### [What is required]
Would you copy out each line of the records below that includes the word "plus"?

[Stored entries]
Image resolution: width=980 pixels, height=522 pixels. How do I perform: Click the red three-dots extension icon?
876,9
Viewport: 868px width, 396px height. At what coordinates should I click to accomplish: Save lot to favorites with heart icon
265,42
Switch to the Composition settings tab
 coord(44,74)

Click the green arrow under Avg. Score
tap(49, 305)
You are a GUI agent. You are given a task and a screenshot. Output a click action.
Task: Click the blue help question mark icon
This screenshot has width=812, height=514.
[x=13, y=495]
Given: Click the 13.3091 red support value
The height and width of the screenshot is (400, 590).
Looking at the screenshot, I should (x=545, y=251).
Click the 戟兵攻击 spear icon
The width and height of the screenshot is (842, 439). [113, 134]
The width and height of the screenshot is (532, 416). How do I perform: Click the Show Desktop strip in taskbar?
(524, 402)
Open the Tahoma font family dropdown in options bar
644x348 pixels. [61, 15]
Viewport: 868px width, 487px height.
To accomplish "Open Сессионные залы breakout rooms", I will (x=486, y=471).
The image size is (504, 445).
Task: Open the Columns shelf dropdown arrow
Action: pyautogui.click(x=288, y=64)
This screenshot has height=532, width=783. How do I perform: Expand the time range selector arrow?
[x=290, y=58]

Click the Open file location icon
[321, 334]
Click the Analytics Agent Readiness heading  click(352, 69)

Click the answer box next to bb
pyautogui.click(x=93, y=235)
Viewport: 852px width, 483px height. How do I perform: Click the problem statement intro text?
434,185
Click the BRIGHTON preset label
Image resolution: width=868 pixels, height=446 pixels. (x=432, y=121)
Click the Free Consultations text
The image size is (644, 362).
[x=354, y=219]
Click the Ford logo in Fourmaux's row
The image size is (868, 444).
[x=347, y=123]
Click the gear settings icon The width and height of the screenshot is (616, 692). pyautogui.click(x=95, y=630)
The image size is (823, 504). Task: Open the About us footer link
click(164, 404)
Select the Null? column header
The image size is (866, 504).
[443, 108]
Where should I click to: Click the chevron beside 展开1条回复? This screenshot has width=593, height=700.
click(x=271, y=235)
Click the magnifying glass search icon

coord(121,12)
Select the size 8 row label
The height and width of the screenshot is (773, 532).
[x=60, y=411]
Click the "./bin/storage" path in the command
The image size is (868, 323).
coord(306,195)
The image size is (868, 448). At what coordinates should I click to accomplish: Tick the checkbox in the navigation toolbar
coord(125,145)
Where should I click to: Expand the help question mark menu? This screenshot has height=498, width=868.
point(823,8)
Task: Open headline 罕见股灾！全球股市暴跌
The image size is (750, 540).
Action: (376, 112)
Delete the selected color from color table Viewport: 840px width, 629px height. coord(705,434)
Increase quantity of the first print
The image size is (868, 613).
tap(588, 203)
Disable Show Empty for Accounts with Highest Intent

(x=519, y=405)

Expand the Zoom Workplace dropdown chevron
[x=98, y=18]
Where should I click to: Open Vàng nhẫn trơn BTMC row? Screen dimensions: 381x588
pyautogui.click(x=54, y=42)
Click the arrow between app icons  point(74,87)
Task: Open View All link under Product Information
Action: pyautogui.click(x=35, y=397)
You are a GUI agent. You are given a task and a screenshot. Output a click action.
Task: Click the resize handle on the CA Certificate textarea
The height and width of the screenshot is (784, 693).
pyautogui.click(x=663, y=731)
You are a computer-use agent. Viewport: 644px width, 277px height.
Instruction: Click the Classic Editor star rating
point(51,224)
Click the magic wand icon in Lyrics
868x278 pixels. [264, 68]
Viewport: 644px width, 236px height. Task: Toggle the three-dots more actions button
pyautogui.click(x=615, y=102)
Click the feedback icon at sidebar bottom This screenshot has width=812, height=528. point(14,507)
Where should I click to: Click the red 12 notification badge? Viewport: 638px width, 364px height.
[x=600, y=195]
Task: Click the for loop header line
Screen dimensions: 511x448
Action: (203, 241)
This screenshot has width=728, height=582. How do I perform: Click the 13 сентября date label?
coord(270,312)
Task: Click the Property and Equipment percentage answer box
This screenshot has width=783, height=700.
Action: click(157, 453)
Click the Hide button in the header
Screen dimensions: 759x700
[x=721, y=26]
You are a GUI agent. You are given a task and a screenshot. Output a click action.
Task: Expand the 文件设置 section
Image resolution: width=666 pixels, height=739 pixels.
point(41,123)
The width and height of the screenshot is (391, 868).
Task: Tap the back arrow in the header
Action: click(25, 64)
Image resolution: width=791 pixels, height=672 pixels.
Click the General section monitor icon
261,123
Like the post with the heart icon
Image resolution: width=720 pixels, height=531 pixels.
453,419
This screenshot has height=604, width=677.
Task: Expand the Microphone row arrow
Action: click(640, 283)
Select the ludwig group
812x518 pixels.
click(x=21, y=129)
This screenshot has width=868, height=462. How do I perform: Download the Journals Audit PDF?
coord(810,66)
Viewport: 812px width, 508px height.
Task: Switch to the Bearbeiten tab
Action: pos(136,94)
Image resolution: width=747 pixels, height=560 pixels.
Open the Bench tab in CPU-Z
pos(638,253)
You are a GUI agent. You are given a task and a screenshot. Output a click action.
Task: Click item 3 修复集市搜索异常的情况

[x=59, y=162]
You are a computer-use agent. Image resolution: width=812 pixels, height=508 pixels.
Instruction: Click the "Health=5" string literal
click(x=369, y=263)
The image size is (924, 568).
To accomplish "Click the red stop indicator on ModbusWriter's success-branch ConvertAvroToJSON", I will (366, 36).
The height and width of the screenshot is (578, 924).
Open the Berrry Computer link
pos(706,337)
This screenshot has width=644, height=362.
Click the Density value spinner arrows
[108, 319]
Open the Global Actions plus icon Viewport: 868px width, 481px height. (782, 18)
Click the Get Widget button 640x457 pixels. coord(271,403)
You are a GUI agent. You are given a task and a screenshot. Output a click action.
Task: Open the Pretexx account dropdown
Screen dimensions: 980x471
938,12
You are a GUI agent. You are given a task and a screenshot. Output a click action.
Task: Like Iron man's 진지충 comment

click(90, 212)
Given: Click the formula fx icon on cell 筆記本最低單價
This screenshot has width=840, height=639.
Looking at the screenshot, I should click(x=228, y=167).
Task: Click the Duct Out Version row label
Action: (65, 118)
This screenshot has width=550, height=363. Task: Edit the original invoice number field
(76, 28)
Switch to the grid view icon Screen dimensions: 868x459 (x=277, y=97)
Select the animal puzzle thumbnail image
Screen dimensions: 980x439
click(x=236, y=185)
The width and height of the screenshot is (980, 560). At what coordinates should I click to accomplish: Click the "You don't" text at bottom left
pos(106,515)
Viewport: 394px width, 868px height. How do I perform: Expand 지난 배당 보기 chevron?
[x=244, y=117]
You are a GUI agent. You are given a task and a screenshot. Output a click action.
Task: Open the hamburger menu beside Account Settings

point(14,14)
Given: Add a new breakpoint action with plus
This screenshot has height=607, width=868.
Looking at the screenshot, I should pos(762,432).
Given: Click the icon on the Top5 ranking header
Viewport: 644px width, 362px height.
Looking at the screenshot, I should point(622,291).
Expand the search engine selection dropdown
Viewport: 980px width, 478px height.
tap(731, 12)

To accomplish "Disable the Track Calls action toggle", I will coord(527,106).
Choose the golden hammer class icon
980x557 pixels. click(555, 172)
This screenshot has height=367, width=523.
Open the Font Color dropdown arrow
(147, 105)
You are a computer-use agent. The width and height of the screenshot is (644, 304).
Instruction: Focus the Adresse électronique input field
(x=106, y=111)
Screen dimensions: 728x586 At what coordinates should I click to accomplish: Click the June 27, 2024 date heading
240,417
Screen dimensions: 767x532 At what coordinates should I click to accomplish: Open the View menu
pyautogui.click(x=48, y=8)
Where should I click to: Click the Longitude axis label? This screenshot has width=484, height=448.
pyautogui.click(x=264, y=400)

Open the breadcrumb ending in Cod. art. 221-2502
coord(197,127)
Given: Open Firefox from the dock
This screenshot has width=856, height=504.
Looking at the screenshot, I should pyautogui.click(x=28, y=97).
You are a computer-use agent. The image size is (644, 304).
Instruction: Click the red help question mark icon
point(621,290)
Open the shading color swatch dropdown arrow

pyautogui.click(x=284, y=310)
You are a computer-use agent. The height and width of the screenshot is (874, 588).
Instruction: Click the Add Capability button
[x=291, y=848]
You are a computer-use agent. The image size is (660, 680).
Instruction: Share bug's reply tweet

### [Answer for the task]
Open the Global Actions plus icon Viewport: 868px width, 481px height. (782, 18)
Given: Add a new breakpoint action with plus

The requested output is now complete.